Work order
From the records below, print exactly the lines starting at the one containing "is (674, 1568)." and ending at the one containing "Task: Click the plain gold star toolbar icon", ends included, and nothing else.

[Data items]
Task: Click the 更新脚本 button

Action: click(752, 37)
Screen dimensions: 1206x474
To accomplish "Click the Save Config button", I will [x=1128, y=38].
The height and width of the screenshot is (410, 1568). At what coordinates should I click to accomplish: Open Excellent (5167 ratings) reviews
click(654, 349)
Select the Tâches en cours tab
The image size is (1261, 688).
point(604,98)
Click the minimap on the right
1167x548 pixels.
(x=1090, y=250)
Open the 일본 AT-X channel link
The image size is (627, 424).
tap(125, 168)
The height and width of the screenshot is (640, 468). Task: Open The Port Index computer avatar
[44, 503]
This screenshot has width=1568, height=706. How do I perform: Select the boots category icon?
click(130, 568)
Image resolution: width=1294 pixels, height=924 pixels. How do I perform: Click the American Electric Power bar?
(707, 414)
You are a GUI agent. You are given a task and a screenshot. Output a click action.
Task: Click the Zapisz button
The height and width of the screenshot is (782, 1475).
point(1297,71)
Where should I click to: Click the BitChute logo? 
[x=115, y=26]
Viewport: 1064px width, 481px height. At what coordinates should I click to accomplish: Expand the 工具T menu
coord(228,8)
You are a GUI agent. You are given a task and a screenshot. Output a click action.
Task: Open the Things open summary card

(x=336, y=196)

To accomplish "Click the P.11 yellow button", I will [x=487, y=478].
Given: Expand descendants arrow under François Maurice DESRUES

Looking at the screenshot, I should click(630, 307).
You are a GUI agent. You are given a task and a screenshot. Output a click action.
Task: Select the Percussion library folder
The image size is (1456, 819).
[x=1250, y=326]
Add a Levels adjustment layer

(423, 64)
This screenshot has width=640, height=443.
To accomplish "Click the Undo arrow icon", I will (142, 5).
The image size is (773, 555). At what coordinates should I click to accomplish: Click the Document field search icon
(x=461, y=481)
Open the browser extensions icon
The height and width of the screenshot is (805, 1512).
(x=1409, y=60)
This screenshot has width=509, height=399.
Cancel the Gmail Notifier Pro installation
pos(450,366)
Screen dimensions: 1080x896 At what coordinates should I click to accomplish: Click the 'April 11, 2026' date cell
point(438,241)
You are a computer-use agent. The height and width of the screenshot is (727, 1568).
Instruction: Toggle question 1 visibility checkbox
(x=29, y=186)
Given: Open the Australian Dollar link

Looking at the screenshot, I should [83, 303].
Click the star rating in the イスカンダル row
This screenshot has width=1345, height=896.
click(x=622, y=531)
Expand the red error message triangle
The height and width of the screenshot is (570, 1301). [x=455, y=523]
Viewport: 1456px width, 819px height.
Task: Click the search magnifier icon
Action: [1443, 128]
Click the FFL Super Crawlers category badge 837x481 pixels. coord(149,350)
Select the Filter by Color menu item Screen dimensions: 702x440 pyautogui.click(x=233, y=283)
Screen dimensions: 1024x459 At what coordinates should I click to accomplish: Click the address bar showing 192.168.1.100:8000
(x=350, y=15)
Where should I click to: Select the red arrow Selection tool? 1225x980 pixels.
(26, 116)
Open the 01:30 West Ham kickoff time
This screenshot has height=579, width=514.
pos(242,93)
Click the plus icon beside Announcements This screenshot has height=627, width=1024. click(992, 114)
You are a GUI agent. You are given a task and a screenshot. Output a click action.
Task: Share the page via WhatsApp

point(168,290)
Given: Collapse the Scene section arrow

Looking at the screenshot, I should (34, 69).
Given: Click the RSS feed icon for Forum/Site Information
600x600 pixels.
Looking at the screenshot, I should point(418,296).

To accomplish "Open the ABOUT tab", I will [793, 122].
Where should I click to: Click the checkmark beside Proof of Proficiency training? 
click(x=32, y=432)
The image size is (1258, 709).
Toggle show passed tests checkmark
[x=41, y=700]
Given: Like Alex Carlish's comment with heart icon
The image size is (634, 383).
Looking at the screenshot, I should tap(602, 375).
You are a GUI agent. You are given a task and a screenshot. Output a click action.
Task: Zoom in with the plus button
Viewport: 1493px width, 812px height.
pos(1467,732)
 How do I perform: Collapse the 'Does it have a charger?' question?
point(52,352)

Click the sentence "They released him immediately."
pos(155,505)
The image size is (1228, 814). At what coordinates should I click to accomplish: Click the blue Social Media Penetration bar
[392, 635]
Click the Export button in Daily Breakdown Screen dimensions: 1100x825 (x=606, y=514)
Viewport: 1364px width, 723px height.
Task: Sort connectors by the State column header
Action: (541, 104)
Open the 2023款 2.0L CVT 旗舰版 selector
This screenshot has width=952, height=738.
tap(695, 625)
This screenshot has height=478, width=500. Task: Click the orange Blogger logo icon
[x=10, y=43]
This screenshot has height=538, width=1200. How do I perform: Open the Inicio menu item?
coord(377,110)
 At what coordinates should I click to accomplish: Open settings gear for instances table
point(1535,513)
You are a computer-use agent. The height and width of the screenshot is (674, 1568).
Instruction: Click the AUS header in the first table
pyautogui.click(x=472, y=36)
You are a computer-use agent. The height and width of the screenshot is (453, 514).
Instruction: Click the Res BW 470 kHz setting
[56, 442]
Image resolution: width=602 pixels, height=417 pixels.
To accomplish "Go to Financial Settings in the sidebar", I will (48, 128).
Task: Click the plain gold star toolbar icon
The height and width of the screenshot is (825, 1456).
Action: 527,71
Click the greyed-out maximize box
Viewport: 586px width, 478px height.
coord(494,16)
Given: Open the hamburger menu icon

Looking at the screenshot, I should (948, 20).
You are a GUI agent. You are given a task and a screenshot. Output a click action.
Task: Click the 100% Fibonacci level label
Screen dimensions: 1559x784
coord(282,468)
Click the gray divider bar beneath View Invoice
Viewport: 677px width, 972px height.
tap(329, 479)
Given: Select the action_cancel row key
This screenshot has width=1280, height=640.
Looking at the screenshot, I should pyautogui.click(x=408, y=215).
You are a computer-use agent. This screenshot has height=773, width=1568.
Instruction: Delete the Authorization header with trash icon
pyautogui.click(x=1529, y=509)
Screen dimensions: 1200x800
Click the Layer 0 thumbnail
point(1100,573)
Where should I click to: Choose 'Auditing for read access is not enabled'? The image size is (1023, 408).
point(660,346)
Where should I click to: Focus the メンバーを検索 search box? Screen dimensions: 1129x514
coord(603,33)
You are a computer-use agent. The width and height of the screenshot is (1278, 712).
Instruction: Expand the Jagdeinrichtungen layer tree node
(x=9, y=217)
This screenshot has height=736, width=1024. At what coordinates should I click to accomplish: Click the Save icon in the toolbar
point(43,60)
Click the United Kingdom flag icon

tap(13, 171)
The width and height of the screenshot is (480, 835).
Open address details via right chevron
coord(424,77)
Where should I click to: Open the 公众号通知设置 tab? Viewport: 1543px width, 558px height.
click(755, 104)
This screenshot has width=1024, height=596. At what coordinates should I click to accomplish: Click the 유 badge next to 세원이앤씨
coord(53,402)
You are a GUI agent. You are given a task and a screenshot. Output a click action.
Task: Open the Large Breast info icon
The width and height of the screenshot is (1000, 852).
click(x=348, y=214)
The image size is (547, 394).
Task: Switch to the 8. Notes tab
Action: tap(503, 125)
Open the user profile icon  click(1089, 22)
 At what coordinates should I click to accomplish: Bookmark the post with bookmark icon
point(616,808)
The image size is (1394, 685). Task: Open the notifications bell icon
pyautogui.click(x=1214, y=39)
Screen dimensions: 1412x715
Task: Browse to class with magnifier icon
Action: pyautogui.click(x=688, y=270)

Output for this task
You are a computer-use agent. The height and width of the screenshot is (674, 1568).
Instruction: Click the AUS header in the first table
pyautogui.click(x=472, y=36)
You are a computer-use agent. The height and width of the screenshot is (453, 514).
Instruction: Click the Res BW 470 kHz setting
[56, 442]
Image resolution: width=602 pixels, height=417 pixels.
To accomplish "Go to Financial Settings in the sidebar", I will (48, 128).
Task: Click the plain gold star toolbar icon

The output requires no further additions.